According to a Cohort study held in Washington, it reveals that Excess body weight may be associated with significant rates of Covid-19 mortality among adult populations around the globe. The research, published in the journal Public Health in Practice, analysed plausible associations of Covid-19 mortality and excess weight in nearly 5.5 billion adults from 154 countries around the world.
The researchers from The University of Texas at San Antonio (UTSA) and the University of Wisconsin-Milwaukee in the US employed cutting-edge techniques of statistical analyses to identify potential patterns in data. "The main finding from the analysis is a statistically significant positive association between Covid-19 mortality and the proportion of the overweight in adult populations spanning 154 countries," said study lead principal investigator Hamid Beladi from UTSA. "This association holds across countries belonging to different income groups and is not sensitive to a population's median age, proportion of the elderly, and/or proportion of females," Beladi said.

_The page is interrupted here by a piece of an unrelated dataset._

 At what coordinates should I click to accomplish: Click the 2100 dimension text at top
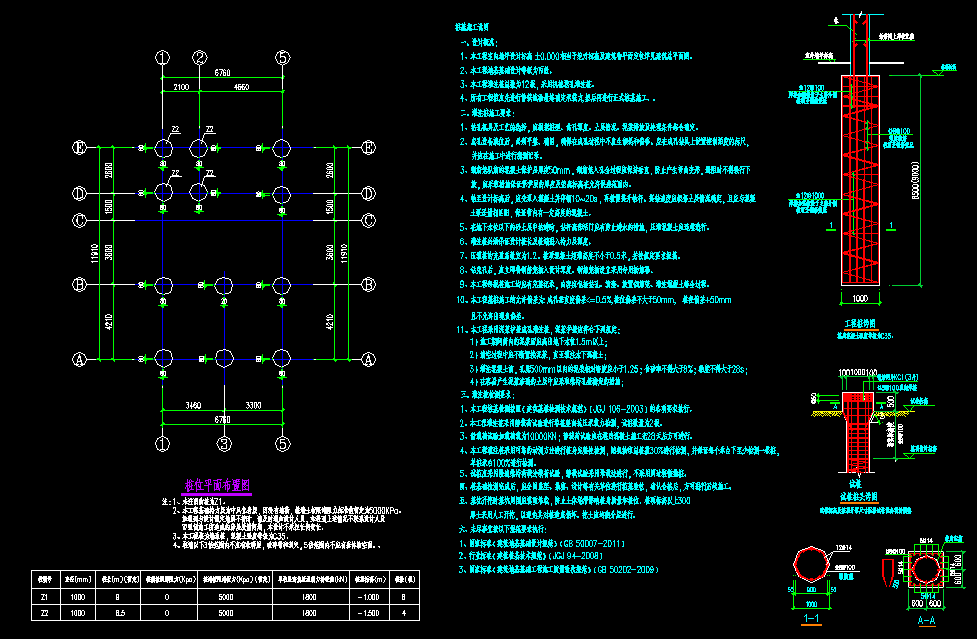180,89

The researchers noted that when the proportion of the overweight people in a country's adult population is one percentage point higher than that of another country, it is reasonable to predict that Covid-19 mortality would be 3.5 percentage points higher in the first country than it would be in the second. "The average individual is less likely to die from Covid19 in a country with a relatively low proportion of the overweight in the adult population, all other things being equal, than she or he would be in a country with a relatively high proportion of the overweight in the adult population," Beladi said.